(Records drawn from a dataset)
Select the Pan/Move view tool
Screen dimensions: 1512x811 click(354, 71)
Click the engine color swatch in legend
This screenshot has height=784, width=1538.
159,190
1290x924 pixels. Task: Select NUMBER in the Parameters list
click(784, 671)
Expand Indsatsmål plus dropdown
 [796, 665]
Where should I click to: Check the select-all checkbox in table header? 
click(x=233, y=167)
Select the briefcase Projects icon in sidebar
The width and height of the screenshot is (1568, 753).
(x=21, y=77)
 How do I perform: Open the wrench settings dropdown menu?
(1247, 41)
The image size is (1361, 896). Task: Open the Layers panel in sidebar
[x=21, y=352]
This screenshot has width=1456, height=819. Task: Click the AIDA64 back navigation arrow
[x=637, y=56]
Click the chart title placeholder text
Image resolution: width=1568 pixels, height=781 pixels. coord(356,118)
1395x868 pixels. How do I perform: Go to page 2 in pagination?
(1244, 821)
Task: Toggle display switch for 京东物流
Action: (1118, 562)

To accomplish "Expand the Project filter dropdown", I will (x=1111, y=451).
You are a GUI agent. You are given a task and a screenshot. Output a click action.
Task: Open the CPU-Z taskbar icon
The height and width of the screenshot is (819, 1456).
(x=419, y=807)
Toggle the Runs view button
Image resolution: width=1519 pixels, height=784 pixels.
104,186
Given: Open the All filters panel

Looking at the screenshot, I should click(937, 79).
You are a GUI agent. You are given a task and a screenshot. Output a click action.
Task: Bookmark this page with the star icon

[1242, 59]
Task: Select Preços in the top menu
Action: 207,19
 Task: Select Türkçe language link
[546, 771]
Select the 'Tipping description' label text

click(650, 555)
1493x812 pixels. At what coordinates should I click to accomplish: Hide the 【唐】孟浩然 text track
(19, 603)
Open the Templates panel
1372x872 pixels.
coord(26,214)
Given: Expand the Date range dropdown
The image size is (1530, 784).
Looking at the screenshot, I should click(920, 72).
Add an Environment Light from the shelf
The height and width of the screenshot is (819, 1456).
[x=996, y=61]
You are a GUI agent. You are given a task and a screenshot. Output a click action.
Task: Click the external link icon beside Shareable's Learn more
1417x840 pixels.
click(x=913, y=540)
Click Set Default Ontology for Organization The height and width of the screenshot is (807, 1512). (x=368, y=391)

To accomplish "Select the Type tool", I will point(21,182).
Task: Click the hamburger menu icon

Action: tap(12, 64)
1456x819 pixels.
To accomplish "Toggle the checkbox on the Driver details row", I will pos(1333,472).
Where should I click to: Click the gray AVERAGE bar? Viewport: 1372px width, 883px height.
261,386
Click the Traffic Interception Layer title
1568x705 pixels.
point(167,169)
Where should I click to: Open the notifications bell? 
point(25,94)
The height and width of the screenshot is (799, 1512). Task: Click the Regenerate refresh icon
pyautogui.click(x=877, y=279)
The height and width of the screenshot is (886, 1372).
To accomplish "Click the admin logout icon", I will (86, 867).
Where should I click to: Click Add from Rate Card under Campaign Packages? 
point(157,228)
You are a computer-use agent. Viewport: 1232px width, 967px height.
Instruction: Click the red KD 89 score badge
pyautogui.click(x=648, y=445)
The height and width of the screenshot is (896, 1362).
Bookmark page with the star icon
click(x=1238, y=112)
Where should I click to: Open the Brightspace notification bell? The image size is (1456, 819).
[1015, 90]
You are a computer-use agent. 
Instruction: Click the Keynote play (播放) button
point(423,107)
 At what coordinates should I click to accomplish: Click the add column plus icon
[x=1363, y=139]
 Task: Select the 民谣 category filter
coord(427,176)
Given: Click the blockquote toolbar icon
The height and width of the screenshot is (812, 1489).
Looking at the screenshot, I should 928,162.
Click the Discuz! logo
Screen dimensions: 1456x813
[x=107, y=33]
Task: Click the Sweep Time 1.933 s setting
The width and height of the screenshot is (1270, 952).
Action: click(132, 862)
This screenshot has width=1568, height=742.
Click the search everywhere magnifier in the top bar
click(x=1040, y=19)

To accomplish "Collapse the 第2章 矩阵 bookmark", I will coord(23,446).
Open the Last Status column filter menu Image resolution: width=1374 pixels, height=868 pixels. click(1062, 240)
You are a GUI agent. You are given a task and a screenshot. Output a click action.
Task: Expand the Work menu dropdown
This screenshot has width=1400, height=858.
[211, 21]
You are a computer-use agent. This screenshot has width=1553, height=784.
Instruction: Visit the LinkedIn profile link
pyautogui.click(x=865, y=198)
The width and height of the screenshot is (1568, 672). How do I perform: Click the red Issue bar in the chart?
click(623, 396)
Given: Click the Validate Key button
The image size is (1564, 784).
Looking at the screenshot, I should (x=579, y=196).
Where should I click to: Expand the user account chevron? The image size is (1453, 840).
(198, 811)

**ASSIGNED TASK**
Write out each entry again, character for character.

**TASK RESPONSE**
Select the Pan/Move view tool
Screen dimensions: 1512x811 click(354, 71)
Click the engine color swatch in legend
This screenshot has height=784, width=1538.
159,190
1290x924 pixels. Task: Select NUMBER in the Parameters list
click(784, 671)
Expand Indsatsmål plus dropdown
 [796, 665]
Where should I click to: Check the select-all checkbox in table header? 
click(x=233, y=167)
Select the briefcase Projects icon in sidebar
The width and height of the screenshot is (1568, 753).
(x=21, y=77)
 How do I perform: Open the wrench settings dropdown menu?
(1247, 41)
The image size is (1361, 896). Task: Open the Layers panel in sidebar
[x=21, y=352]
This screenshot has width=1456, height=819. Task: Click the AIDA64 back navigation arrow
[x=637, y=56]
Click the chart title placeholder text
Image resolution: width=1568 pixels, height=781 pixels. coord(356,118)
1395x868 pixels. How do I perform: Go to page 2 in pagination?
(1244, 821)
Task: Toggle display switch for 京东物流
Action: (1118, 562)

To accomplish "Expand the Project filter dropdown", I will (x=1111, y=451).
You are a GUI agent. You are given a task and a screenshot. Output a click action.
Task: Open the CPU-Z taskbar icon
The height and width of the screenshot is (819, 1456).
(x=419, y=807)
Toggle the Runs view button
Image resolution: width=1519 pixels, height=784 pixels.
104,186
Given: Open the All filters panel

Looking at the screenshot, I should click(937, 79).
You are a GUI agent. You are given a task and a screenshot. Output a click action.
Task: Bookmark this page with the star icon

[1242, 59]
Task: Select Preços in the top menu
Action: 207,19
 Task: Select Türkçe language link
[546, 771]
Select the 'Tipping description' label text

click(650, 555)
1493x812 pixels. At what coordinates should I click to accomplish: Hide the 【唐】孟浩然 text track
(19, 603)
Open the Templates panel
1372x872 pixels.
coord(26,214)
Given: Expand the Date range dropdown
The image size is (1530, 784).
Looking at the screenshot, I should click(920, 72).
Add an Environment Light from the shelf
The height and width of the screenshot is (819, 1456).
[x=996, y=61]
You are a GUI agent. You are given a task and a screenshot. Output a click action.
Task: Click the external link icon beside Shareable's Learn more
1417x840 pixels.
click(x=913, y=540)
Click Set Default Ontology for Organization The height and width of the screenshot is (807, 1512). (x=368, y=391)

To accomplish "Select the Type tool", I will point(21,182).
Task: Click the hamburger menu icon

Action: tap(12, 64)
1456x819 pixels.
To accomplish "Toggle the checkbox on the Driver details row", I will pos(1333,472).
Where should I click to: Click the gray AVERAGE bar? Viewport: 1372px width, 883px height.
261,386
Click the Traffic Interception Layer title
1568x705 pixels.
point(167,169)
Where should I click to: Open the notifications bell? 
point(25,94)
The height and width of the screenshot is (799, 1512). Task: Click the Regenerate refresh icon
pyautogui.click(x=877, y=279)
The height and width of the screenshot is (886, 1372).
To accomplish "Click the admin logout icon", I will (86, 867).
Where should I click to: Click Add from Rate Card under Campaign Packages? 
point(157,228)
You are a computer-use agent. Viewport: 1232px width, 967px height.
Instruction: Click the red KD 89 score badge
pyautogui.click(x=648, y=445)
The height and width of the screenshot is (896, 1362).
Bookmark page with the star icon
click(x=1238, y=112)
Where should I click to: Open the Brightspace notification bell? The image size is (1456, 819).
[1015, 90]
You are a computer-use agent. 
Instruction: Click the Keynote play (播放) button
point(423,107)
 At what coordinates should I click to accomplish: Click the add column plus icon
[x=1363, y=139]
 Task: Select the 民谣 category filter
coord(427,176)
Given: Click the blockquote toolbar icon
The height and width of the screenshot is (812, 1489).
Looking at the screenshot, I should 928,162.
Click the Discuz! logo
Screen dimensions: 1456x813
[x=107, y=33]
Task: Click the Sweep Time 1.933 s setting
The width and height of the screenshot is (1270, 952).
Action: click(132, 862)
This screenshot has width=1568, height=742.
Click the search everywhere magnifier in the top bar
click(x=1040, y=19)

To accomplish "Collapse the 第2章 矩阵 bookmark", I will coord(23,446).
Open the Last Status column filter menu Image resolution: width=1374 pixels, height=868 pixels. click(1062, 240)
You are a GUI agent. You are given a task and a screenshot. Output a click action.
Task: Expand the Work menu dropdown
This screenshot has width=1400, height=858.
[211, 21]
You are a computer-use agent. This screenshot has width=1553, height=784.
Instruction: Visit the LinkedIn profile link
pyautogui.click(x=865, y=198)
The width and height of the screenshot is (1568, 672). How do I perform: Click the red Issue bar in the chart?
click(623, 396)
Given: Click the Validate Key button
The image size is (1564, 784).
Looking at the screenshot, I should (x=579, y=196).
Where should I click to: Expand the user account chevron? The image size is (1453, 840).
(198, 811)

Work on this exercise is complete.